> DIRECTIVE
In the lines below, swap each "menuitem" for "menu item" and leave everything else as it is.

## BEGIN SOURCE RECORDS

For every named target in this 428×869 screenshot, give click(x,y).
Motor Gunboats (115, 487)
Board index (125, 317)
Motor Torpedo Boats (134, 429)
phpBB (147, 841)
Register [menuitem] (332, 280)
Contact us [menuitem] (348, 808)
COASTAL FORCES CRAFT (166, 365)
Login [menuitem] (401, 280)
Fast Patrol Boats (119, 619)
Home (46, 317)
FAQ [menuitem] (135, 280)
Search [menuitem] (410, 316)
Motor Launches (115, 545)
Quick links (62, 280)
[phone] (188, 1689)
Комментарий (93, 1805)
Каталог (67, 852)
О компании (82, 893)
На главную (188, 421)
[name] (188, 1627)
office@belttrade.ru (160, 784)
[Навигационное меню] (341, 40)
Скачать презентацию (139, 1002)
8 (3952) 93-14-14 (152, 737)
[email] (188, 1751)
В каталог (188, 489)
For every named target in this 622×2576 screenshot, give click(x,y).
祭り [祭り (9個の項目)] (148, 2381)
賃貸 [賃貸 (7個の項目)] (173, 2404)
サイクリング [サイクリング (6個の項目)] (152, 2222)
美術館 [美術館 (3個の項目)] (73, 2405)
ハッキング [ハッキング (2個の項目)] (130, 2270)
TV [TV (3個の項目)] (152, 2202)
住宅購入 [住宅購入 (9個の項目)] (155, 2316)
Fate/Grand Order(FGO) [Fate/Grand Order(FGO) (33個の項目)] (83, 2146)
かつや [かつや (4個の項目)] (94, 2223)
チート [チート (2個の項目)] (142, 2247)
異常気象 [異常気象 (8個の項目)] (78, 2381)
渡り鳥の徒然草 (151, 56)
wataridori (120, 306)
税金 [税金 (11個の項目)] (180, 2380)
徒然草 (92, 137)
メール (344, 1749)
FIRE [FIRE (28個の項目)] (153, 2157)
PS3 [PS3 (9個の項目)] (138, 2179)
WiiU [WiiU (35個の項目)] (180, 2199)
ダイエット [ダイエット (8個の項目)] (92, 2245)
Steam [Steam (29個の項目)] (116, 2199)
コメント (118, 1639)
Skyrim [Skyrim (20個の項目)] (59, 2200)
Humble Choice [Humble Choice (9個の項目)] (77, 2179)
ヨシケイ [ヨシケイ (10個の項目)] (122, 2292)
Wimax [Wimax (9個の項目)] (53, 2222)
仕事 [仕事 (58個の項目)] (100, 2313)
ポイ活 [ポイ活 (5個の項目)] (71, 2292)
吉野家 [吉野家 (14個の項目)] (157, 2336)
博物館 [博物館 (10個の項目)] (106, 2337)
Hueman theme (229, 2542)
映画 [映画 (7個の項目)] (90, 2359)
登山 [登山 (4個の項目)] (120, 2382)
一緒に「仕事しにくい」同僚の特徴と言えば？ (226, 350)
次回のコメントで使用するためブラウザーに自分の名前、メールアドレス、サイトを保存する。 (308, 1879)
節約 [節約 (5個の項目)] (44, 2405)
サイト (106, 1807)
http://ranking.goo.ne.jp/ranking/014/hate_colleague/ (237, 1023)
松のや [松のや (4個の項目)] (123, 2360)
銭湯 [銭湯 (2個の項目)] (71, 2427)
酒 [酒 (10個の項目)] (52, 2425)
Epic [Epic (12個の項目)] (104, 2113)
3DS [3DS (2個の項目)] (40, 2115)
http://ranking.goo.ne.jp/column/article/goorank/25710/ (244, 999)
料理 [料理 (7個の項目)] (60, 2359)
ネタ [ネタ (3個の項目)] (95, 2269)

## END SOURCE RECORDS

> RESPONSE TO THE EXERCISE
For every named target in this 428×869 screenshot, give click(x,y).
Motor Gunboats (115, 487)
Board index (125, 317)
Motor Torpedo Boats (134, 429)
phpBB (147, 841)
Register [menu item] (332, 280)
Contact us [menu item] (348, 808)
COASTAL FORCES CRAFT (166, 365)
Login [menu item] (401, 280)
Fast Patrol Boats (119, 619)
Home (46, 317)
FAQ [menu item] (135, 280)
Search [menu item] (410, 316)
Motor Launches (115, 545)
Quick links (62, 280)
[phone] (188, 1689)
Комментарий (93, 1805)
Каталог (67, 852)
О компании (82, 893)
На главную (188, 421)
[name] (188, 1627)
office@belttrade.ru (160, 784)
[Навигационное меню] (341, 40)
Скачать презентацию (139, 1002)
8 (3952) 93-14-14 (152, 737)
[email] (188, 1751)
В каталог (188, 489)
For every named target in this 622×2576 screenshot, give click(x,y).
祭り [祭り (9個の項目)] (148, 2381)
賃貸 [賃貸 (7個の項目)] (173, 2404)
サイクリング [サイクリング (6個の項目)] (152, 2222)
美術館 [美術館 (3個の項目)] (73, 2405)
ハッキング [ハッキング (2個の項目)] (130, 2270)
TV [TV (3個の項目)] (152, 2202)
住宅購入 [住宅購入 (9個の項目)] (155, 2316)
Fate/Grand Order(FGO) [Fate/Grand Order(FGO) (33個の項目)] (83, 2146)
かつや [かつや (4個の項目)] (94, 2223)
チート [チート (2個の項目)] (142, 2247)
異常気象 [異常気象 (8個の項目)] (78, 2381)
渡り鳥の徒然草 (151, 56)
wataridori (120, 306)
税金 [税金 (11個の項目)] (180, 2380)
徒然草 (92, 137)
メール (344, 1749)
FIRE [FIRE (28個の項目)] (153, 2157)
PS3 [PS3 (9個の項目)] (138, 2179)
WiiU [WiiU (35個の項目)] (180, 2199)
ダイエット [ダイエット (8個の項目)] (92, 2245)
Steam [Steam (29個の項目)] (116, 2199)
コメント (118, 1639)
Skyrim [Skyrim (20個の項目)] (59, 2200)
Humble Choice [Humble Choice (9個の項目)] (77, 2179)
ヨシケイ [ヨシケイ (10個の項目)] (122, 2292)
Wimax [Wimax (9個の項目)] (53, 2222)
仕事 [仕事 (58個の項目)] (100, 2313)
ポイ活 [ポイ活 (5個の項目)] (71, 2292)
吉野家 [吉野家 (14個の項目)] (157, 2336)
博物館 [博物館 (10個の項目)] (106, 2337)
Hueman theme (229, 2542)
映画 [映画 (7個の項目)] (90, 2359)
登山 [登山 (4個の項目)] (120, 2382)
一緒に「仕事しにくい」同僚の特徴と言えば？ (226, 350)
次回のコメントで使用するためブラウザーに自分の名前、メールアドレス、サイトを保存する。 (308, 1879)
節約 [節約 (5個の項目)] (44, 2405)
サイト (106, 1807)
http://ranking.goo.ne.jp/ranking/014/hate_colleague/ (237, 1023)
松のや [松のや (4個の項目)] (123, 2360)
銭湯 [銭湯 (2個の項目)] (71, 2427)
酒 [酒 (10個の項目)] (52, 2425)
Epic [Epic (12個の項目)] (104, 2113)
3DS [3DS (2個の項目)] (40, 2115)
http://ranking.goo.ne.jp/column/article/goorank/25710/ (244, 999)
料理 [料理 (7個の項目)] (60, 2359)
ネタ [ネタ (3個の項目)] (95, 2269)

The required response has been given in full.